Problem statement: Write out the lines of the items below as a JSON list of strings, one string per line and no blank lines, starting at the line that contains "The height and" and ending at the line that contains "click(350, 546)", both included.

Data records:

━━━━━━━━━━

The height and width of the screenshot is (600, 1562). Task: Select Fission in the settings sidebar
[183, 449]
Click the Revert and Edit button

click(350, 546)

━━━━━━━━━━

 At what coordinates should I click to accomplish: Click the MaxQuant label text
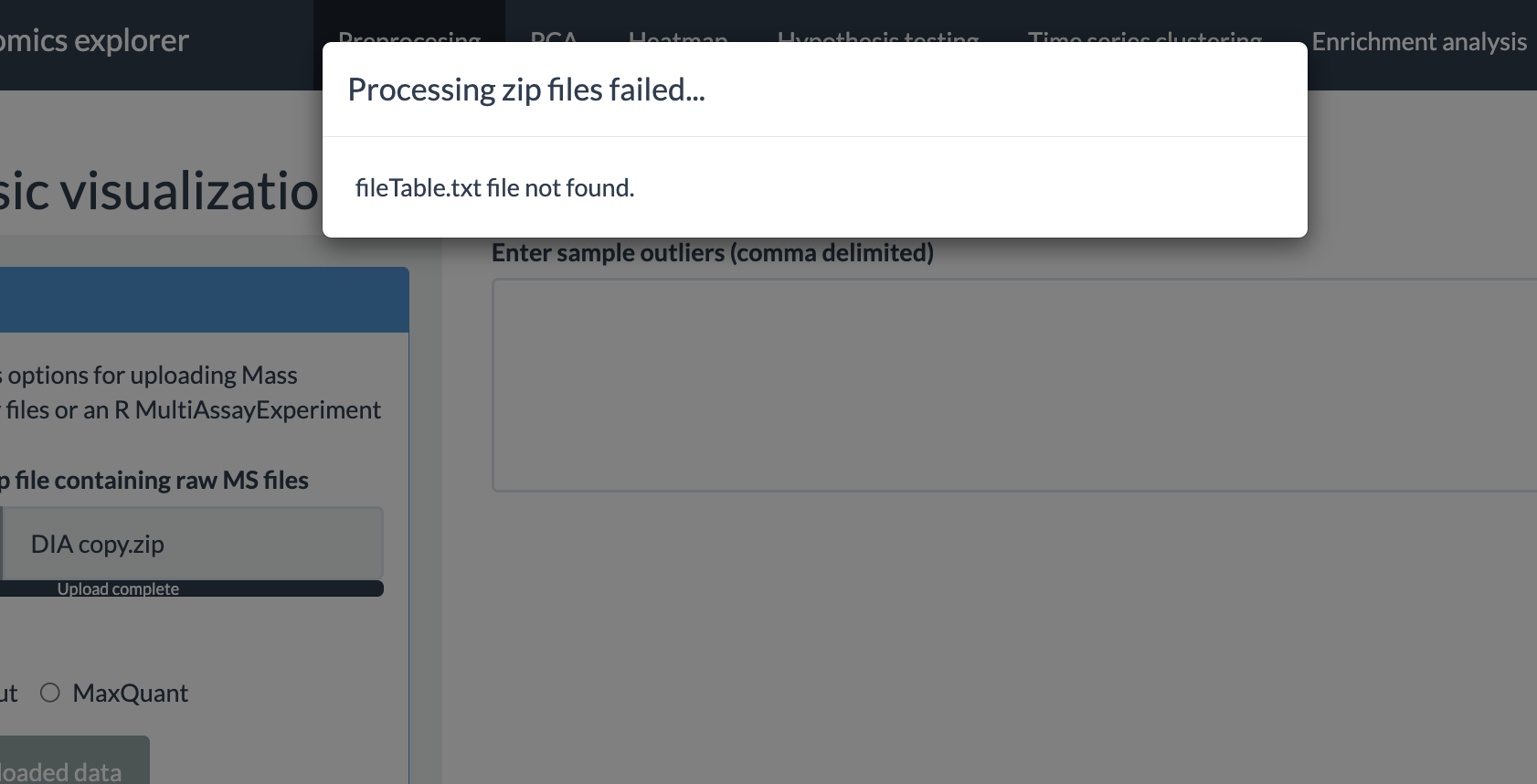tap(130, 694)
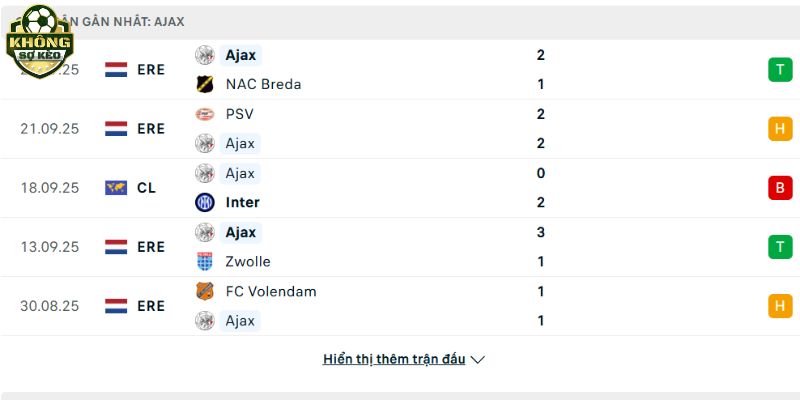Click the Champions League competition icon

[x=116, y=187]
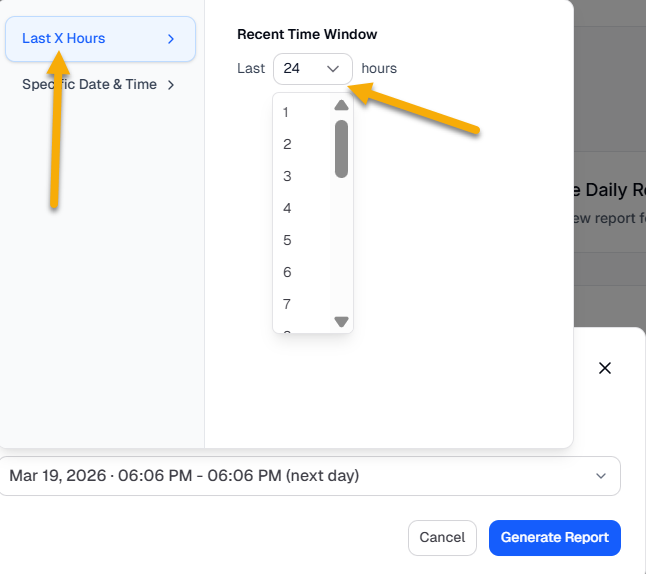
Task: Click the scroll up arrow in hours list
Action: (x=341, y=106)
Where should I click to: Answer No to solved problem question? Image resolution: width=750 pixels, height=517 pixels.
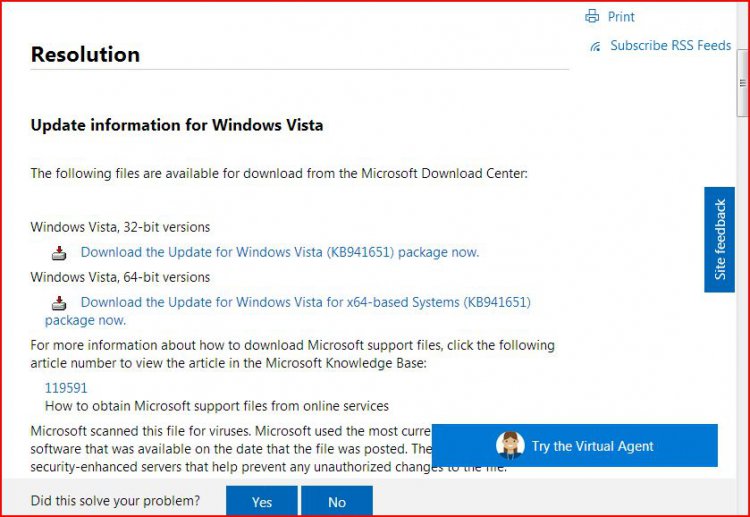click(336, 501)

━━━━━━━━━━

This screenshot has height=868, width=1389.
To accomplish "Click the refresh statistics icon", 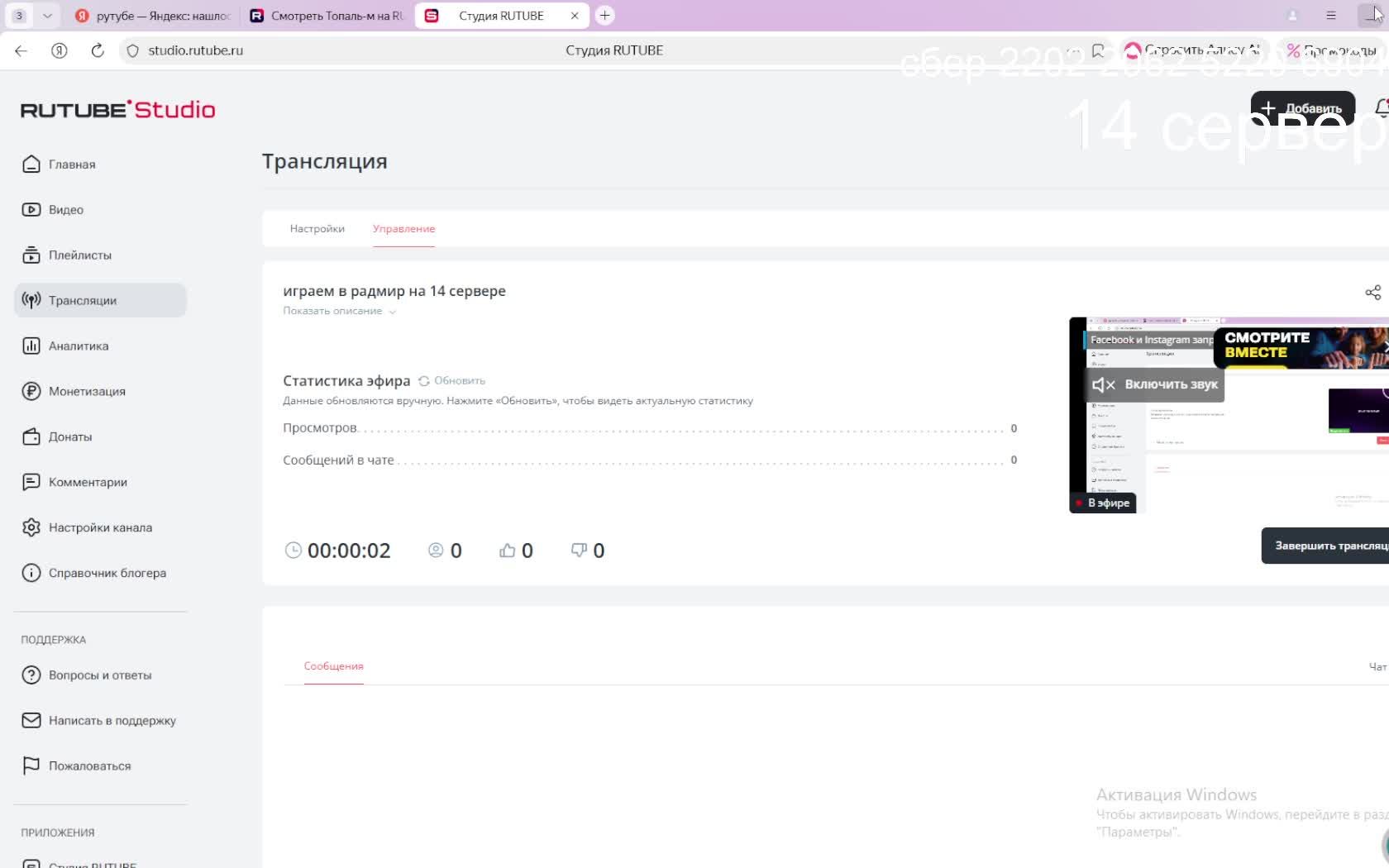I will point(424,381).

━━━━━━━━━━

Completed task:
[
  "The height and width of the screenshot is (600, 1562). Task: Select Fission in the settings sidebar",
  "[183, 449]",
  "Click the Revert and Edit button",
  "click(350, 546)"
]